The farmer, the artist, and the philosopher-king
John Maynard Keynes wrote once:
"If the Treasury were to fill old bottles with banknotes, bury them at suitable depths in disused coalmines which are then filled up to the surface with town rubbish, and leave it to private enterprise on well-tried principles of laissez-faire to dig the notes up again, . . . there need be no more unemployment and, with the help of the repercussions, the real income of the community, and its capital wealth also, would probably become a good deal greater than it actually is."
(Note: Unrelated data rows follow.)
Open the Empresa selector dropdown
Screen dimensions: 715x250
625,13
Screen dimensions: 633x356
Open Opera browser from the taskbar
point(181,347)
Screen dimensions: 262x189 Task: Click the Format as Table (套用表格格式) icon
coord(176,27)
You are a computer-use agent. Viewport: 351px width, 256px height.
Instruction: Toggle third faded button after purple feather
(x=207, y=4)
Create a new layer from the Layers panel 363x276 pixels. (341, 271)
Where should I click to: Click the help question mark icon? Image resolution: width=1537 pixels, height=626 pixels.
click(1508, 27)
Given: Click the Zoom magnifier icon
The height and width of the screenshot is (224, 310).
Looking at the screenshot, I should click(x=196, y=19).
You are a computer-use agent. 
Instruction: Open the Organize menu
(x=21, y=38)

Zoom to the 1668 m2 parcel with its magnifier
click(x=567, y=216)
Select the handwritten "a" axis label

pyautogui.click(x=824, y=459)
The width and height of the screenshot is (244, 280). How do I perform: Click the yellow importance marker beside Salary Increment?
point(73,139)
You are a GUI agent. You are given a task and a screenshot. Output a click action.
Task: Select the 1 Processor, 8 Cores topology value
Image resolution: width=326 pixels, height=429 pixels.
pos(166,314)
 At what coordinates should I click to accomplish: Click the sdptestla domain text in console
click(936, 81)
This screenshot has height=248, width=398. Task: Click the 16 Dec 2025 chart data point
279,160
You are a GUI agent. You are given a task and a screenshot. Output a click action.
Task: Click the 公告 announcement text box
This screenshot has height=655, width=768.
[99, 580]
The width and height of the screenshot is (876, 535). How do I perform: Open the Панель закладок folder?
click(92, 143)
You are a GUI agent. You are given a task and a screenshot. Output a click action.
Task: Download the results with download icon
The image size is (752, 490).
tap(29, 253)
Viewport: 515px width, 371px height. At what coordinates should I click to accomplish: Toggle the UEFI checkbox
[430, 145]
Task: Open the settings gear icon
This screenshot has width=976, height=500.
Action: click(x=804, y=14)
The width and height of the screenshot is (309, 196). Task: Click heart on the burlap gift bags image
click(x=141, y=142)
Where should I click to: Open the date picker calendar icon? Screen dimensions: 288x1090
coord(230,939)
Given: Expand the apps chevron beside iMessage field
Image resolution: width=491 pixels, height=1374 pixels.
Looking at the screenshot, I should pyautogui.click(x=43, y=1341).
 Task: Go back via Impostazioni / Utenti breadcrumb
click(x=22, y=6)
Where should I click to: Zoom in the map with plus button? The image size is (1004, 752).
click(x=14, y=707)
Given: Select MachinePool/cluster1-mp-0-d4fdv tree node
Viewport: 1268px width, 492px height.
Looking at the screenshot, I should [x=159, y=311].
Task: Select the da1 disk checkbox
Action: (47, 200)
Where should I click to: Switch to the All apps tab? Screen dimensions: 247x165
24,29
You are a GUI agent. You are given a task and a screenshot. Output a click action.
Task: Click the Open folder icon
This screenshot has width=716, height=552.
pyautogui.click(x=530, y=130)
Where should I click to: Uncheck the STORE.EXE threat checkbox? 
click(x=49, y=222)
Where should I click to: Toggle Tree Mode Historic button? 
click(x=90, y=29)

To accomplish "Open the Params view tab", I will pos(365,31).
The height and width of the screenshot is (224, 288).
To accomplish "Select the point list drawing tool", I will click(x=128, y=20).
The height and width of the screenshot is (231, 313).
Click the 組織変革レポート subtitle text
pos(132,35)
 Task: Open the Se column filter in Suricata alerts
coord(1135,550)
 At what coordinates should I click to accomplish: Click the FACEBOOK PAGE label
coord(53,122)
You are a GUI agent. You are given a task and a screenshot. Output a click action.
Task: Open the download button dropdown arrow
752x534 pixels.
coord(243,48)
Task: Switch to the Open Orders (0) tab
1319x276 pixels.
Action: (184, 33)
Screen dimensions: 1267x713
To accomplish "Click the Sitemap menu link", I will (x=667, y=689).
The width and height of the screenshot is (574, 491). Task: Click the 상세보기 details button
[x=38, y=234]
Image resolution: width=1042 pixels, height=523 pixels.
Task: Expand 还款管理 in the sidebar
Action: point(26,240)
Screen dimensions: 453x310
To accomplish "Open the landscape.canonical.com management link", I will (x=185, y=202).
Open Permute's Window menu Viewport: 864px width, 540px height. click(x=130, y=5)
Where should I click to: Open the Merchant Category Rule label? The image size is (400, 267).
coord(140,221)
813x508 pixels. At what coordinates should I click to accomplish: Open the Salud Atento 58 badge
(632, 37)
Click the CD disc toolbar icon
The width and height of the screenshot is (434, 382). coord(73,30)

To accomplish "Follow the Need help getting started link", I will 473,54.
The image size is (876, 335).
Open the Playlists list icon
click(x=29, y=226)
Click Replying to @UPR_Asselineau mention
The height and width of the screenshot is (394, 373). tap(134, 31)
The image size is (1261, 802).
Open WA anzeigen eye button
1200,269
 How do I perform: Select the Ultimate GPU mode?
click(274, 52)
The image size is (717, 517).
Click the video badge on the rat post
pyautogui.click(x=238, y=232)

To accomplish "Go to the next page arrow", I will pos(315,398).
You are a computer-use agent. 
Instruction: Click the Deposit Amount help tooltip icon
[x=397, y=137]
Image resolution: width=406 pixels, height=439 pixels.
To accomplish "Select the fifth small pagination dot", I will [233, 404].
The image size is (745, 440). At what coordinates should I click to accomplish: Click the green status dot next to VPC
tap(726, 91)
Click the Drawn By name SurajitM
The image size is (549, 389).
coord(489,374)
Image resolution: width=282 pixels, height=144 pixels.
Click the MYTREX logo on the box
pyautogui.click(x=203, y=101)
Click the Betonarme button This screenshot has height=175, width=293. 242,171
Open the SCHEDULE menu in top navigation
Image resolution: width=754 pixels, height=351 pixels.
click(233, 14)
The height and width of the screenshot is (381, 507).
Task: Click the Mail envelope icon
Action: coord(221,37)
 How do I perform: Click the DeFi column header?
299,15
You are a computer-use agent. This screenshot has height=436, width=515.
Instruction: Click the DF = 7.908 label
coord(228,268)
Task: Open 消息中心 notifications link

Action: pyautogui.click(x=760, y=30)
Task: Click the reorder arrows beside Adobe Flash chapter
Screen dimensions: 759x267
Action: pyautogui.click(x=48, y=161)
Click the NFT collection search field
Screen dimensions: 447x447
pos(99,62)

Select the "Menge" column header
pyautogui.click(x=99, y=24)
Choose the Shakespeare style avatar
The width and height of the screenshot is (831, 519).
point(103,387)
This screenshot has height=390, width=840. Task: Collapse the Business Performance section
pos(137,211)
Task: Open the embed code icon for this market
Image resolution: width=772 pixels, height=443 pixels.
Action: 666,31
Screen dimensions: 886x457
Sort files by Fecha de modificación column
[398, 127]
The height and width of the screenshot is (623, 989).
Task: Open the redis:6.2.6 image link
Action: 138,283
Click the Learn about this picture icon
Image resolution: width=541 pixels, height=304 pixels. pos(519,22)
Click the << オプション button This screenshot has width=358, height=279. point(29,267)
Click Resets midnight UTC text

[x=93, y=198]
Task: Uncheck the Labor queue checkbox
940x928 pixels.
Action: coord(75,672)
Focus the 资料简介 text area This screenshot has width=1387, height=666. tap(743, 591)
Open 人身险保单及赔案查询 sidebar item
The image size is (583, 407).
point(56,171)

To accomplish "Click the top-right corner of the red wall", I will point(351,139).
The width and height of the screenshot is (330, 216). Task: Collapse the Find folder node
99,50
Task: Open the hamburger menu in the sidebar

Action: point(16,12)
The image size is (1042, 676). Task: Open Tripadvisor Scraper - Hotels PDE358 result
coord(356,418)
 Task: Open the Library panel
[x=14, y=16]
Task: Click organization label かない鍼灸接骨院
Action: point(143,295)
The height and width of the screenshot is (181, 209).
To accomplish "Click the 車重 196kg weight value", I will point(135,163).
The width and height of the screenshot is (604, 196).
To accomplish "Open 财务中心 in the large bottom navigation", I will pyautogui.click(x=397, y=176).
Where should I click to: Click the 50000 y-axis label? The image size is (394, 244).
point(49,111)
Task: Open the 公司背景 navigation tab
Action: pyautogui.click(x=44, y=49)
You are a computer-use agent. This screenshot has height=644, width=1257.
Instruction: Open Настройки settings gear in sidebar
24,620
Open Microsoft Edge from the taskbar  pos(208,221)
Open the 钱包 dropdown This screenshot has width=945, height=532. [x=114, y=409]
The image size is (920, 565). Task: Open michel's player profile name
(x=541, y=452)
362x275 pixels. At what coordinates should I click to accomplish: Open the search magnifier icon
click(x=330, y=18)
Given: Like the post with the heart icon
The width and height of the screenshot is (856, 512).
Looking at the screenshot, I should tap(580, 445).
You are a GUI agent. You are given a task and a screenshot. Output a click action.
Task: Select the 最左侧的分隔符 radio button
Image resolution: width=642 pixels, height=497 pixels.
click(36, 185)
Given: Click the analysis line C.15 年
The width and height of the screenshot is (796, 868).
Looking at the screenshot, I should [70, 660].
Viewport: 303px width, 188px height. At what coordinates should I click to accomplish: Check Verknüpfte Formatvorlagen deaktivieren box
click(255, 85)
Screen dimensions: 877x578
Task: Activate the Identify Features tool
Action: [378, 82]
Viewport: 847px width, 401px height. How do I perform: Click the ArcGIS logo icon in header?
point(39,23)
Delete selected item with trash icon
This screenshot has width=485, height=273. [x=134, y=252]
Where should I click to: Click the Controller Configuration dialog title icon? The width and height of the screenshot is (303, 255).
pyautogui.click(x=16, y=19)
This is, in a nutshell, the theory behind "Obamanomics," the hope of 70 million voters in the 2008 presidential election. Will government borrowing and spending (to create jobs and demand) deliver the promised salvation? Consider the following thought experiment:
Adam is a hardworking farmer. He produces three apples every day, enough to feed himself and two other people. Adam has a dollar and is willing to pay for some quality entertainment such as VeggieTales or Hermie & Friends. Adam's neighbor, Vladimir, is a cartoonist. He likes apples but has no money. As a free spirit, Vladimir refuses to work for a paycheck---he wants to express himself through his art. He and his muse give birth to SpongeBob and Pokémon. Adam is not impressed. So he eats one apple a day, feeds the rest to the squirrels, and waits for Vladimir to get the market signal.
Here comes Hussein. He sees a stagnating economy and takes over as a temporary philosopher-king. The first thing Hussein does is to tax away one apple---philosopher or not, he needs to feed on more than ideas. His next move is to borrow a dollar from Adam. With the loan, Hussein buys Vladimir's "goods" and broadcasts them through his royal TV channel. As a result, Vladimir has a dollar to buy the leftover apple from Adam. Lucky Adam gets an opportunity to watch SpongeBob and Pokémon for "free."
Now that Hussein has successfully jumpstarted the economy, he has to stay on for life. There is an obvious need to for a benevolent planner to fine-tune the economy or it will go into another recession. Day after day, Hussein confiscates an apple, borrows a dollar, and creates a job for Vladimir. Royal spending subsidizes art, keeps Vladimir from starvation, and creates an incentive for Adam to keep producing his apples. On and on it goes until, and I don't know how long the long run is in this story, the day of reckoning arrives.
Can the reader guess the price of apples at the end of the experiment?